▸ Work to complete
Could you retype exactly the lines below between the one holding "The height and" and the one holding "The width and", inclusive, leaving out any pictures?

═════ Data for the task ═════

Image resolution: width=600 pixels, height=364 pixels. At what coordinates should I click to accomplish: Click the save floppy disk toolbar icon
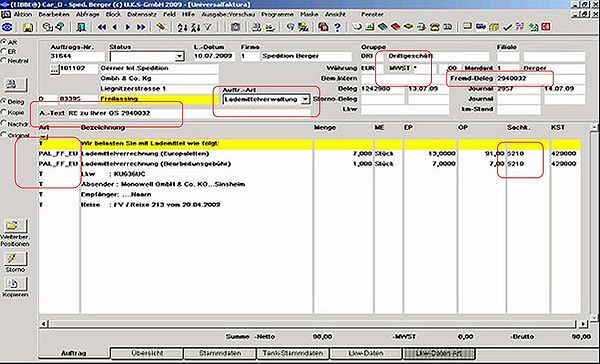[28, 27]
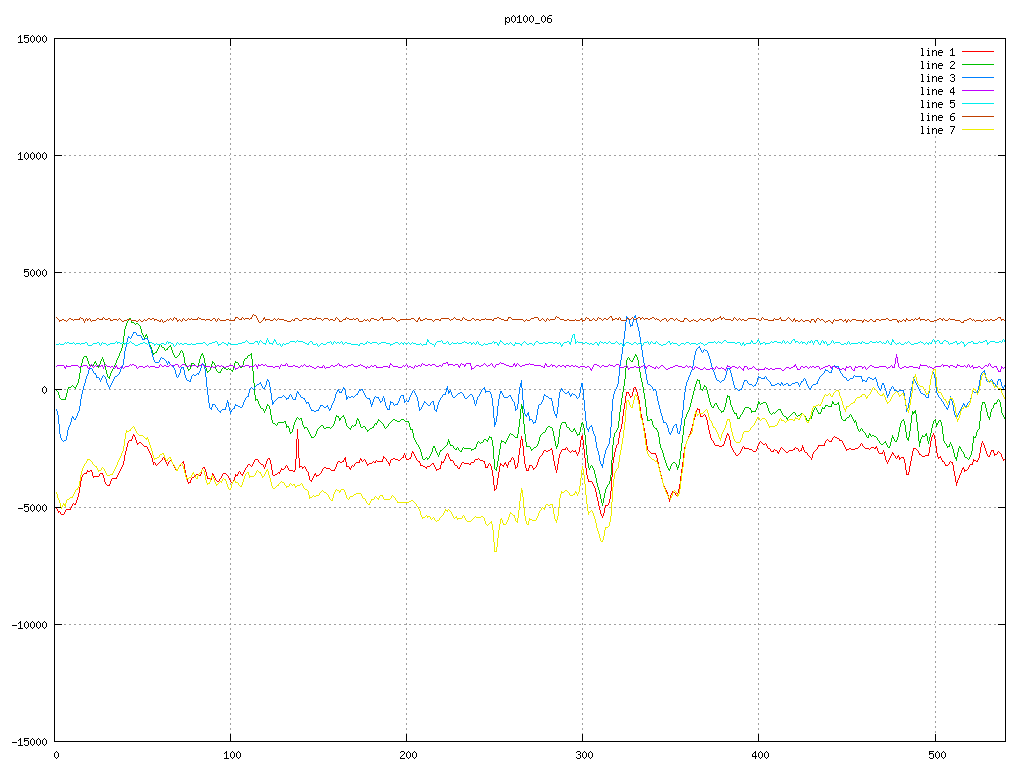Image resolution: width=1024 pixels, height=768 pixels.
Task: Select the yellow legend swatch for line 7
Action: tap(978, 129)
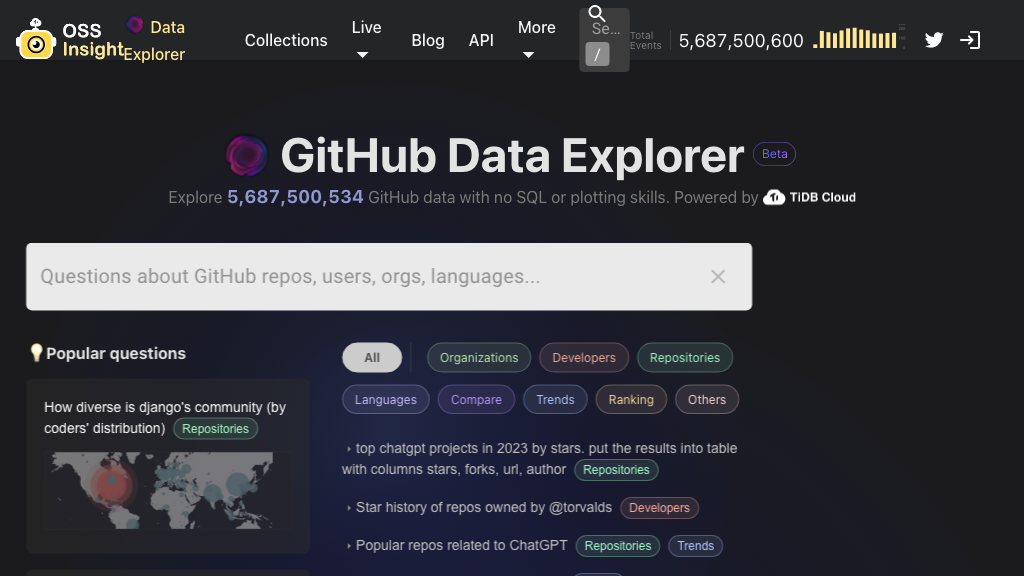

═════
═════ Data for the task ═════

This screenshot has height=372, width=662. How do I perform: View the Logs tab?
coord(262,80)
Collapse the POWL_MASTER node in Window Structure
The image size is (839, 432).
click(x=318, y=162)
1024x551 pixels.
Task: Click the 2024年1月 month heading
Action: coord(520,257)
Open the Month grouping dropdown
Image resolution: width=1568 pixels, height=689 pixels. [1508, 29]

═════
═════ Data for the task ═════

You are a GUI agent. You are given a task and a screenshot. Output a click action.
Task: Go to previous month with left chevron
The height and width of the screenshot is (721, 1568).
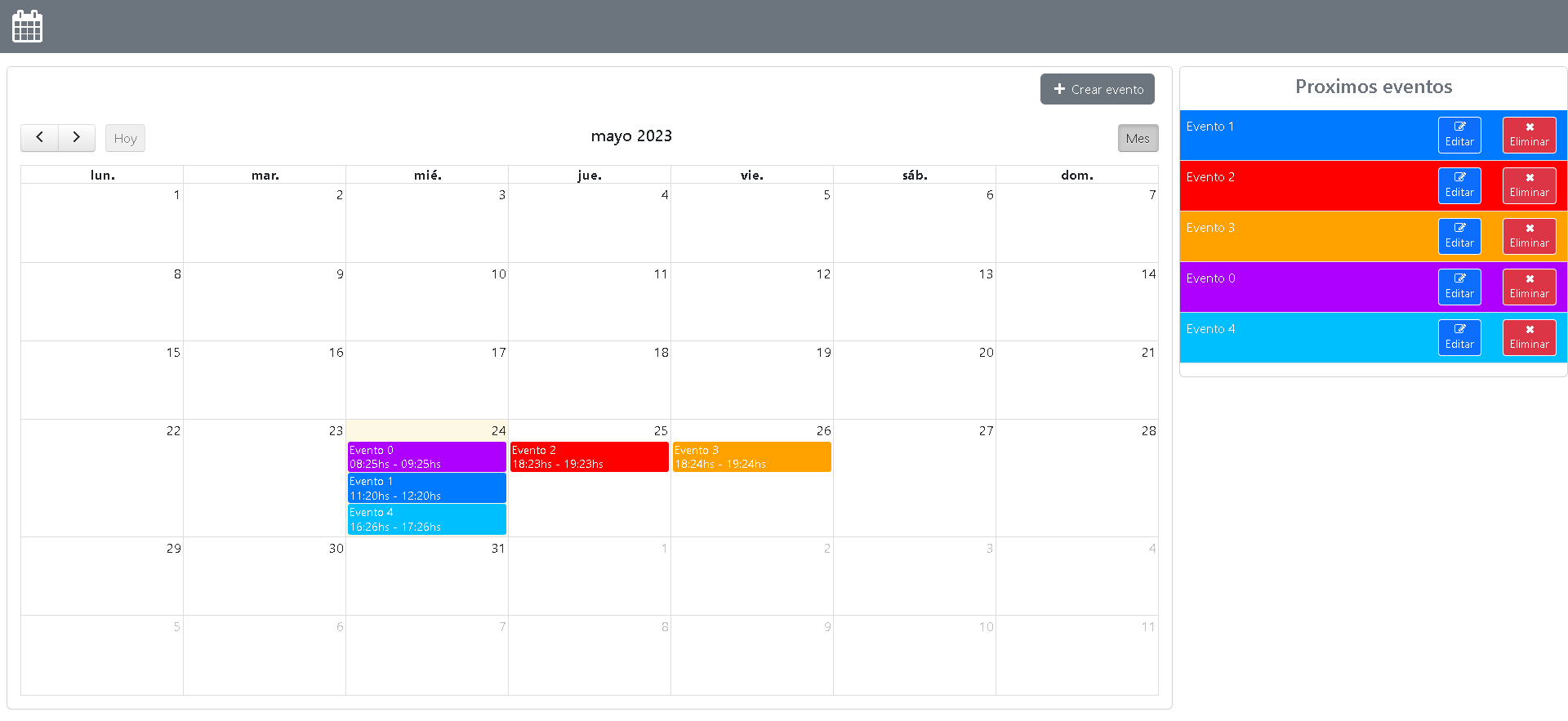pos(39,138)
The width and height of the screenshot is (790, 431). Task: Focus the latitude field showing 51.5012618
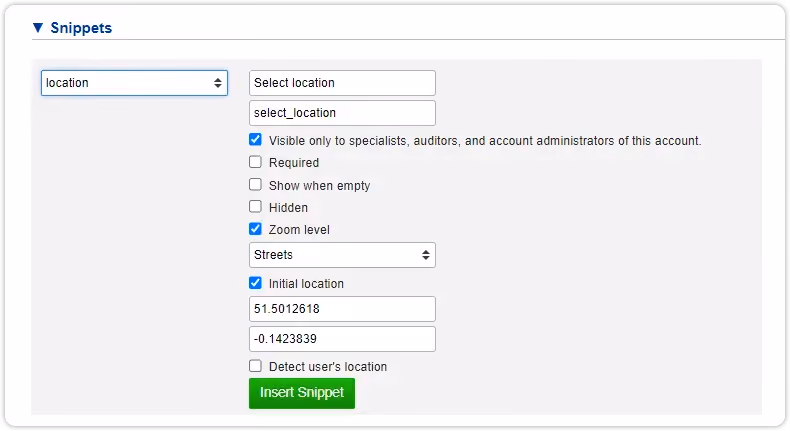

═════

▸ Solution for this exercise
The height and width of the screenshot is (721, 1568).
pos(39,138)
The width and height of the screenshot is (790, 431). Task: Focus the latitude field showing 51.5012618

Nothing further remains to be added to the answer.